▶ [HOW TO COMPLETE THIS TASK] How many lines in the entries below include the word "large"? Respond with the number only.

▶ [TASK INPUTS]
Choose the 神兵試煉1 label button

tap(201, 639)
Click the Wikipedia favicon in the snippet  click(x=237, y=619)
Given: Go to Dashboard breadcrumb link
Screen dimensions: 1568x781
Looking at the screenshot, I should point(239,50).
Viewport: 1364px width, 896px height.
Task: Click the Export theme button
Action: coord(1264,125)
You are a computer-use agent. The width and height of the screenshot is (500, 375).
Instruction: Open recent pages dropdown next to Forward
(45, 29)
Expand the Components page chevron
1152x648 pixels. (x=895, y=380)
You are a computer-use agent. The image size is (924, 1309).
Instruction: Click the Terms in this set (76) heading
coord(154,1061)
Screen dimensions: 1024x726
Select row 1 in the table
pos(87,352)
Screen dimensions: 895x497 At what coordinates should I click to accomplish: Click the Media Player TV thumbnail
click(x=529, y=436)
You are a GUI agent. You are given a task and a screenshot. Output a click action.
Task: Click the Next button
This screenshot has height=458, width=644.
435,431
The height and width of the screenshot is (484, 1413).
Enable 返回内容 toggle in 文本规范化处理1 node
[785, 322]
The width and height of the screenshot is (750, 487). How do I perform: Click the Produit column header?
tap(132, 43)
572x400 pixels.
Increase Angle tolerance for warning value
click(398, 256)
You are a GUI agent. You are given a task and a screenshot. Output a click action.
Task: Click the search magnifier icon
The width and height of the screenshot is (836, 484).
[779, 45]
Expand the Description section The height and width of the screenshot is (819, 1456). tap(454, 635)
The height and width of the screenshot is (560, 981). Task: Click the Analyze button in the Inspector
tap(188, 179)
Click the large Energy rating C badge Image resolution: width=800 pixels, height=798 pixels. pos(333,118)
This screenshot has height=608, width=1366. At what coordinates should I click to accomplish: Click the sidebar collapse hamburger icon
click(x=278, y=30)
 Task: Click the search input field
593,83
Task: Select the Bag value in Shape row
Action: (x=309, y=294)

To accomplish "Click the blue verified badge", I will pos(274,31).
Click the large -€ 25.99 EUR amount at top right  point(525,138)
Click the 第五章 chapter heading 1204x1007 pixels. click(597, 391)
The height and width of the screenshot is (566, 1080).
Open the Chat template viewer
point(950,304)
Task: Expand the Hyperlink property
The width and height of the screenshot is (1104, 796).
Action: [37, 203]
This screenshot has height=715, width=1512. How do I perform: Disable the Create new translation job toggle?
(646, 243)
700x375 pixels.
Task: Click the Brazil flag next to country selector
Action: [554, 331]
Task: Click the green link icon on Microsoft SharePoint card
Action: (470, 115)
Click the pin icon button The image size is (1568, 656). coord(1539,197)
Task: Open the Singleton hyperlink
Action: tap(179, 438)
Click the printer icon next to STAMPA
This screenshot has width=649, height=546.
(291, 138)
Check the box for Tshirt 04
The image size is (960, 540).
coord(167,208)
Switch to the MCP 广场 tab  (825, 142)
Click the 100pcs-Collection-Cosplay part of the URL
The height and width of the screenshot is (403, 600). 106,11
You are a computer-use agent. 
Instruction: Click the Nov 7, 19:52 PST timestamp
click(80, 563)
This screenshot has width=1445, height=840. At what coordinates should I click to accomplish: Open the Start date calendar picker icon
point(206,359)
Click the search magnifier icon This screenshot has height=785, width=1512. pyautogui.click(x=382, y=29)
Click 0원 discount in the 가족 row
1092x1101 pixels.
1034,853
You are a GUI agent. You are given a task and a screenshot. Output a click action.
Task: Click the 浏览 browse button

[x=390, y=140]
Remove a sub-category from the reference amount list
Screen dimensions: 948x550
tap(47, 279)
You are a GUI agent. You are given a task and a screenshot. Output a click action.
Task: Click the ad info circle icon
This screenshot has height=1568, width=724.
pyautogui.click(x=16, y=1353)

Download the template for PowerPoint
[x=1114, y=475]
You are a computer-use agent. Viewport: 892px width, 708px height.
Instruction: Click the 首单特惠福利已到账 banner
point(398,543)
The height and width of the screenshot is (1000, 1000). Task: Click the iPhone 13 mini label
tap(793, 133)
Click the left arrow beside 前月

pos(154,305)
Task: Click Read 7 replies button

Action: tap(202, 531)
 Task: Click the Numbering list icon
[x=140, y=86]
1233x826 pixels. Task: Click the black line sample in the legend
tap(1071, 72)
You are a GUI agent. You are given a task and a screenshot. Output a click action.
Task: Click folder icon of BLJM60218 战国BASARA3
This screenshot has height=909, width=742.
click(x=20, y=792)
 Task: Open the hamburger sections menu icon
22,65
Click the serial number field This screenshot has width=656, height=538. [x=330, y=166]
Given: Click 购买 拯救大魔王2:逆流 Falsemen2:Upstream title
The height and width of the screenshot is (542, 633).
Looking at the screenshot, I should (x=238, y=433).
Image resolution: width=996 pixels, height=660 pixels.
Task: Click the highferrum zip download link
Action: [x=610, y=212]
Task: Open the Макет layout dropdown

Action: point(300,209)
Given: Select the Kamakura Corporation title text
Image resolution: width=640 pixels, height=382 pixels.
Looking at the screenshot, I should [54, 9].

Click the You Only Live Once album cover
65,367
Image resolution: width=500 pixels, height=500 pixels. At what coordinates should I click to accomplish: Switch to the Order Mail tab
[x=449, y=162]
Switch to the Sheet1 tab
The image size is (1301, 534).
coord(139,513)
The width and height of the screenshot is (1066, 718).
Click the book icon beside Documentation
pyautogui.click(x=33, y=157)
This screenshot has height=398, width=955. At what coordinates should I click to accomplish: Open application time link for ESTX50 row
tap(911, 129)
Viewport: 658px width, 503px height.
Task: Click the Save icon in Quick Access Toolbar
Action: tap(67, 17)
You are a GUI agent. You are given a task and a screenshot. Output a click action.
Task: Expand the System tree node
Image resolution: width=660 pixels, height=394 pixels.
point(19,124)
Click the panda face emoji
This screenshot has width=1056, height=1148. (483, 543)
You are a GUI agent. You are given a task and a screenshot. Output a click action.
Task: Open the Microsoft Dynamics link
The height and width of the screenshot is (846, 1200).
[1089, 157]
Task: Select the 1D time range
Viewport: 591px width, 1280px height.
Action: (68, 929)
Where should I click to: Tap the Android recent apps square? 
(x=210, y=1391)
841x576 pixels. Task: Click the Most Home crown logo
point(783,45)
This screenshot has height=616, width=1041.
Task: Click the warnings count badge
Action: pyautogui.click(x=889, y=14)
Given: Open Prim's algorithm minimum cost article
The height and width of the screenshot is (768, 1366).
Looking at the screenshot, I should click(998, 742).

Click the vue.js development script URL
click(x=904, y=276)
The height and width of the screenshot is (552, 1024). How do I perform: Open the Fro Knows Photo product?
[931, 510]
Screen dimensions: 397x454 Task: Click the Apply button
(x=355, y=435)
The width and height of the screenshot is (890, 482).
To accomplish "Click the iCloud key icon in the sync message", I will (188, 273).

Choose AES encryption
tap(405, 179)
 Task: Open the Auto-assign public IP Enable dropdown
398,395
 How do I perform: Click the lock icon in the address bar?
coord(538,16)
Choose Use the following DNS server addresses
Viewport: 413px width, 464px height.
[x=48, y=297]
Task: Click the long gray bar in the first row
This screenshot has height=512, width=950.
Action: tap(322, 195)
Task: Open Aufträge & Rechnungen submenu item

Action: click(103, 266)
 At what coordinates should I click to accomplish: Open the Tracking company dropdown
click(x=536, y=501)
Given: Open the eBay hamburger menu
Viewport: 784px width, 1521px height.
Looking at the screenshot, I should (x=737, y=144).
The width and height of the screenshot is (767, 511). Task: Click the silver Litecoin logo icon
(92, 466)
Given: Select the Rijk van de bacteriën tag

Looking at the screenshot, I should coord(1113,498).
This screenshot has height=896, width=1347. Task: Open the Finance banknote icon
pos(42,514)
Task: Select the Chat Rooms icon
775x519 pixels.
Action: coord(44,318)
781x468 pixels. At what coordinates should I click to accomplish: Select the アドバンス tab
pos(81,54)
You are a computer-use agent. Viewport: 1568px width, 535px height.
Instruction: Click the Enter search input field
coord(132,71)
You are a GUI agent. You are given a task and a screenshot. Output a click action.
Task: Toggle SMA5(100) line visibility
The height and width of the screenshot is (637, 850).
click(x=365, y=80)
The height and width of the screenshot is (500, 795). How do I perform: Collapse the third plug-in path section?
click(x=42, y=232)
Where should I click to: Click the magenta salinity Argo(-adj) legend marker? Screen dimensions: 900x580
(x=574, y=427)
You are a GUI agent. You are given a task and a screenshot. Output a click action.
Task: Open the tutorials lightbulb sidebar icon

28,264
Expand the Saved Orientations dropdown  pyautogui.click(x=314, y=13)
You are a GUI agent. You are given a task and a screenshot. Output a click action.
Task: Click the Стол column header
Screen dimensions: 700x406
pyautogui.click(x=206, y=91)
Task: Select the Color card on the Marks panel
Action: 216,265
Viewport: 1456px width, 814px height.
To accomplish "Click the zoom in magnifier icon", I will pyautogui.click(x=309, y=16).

▶ [YOUR SOLUTION] 2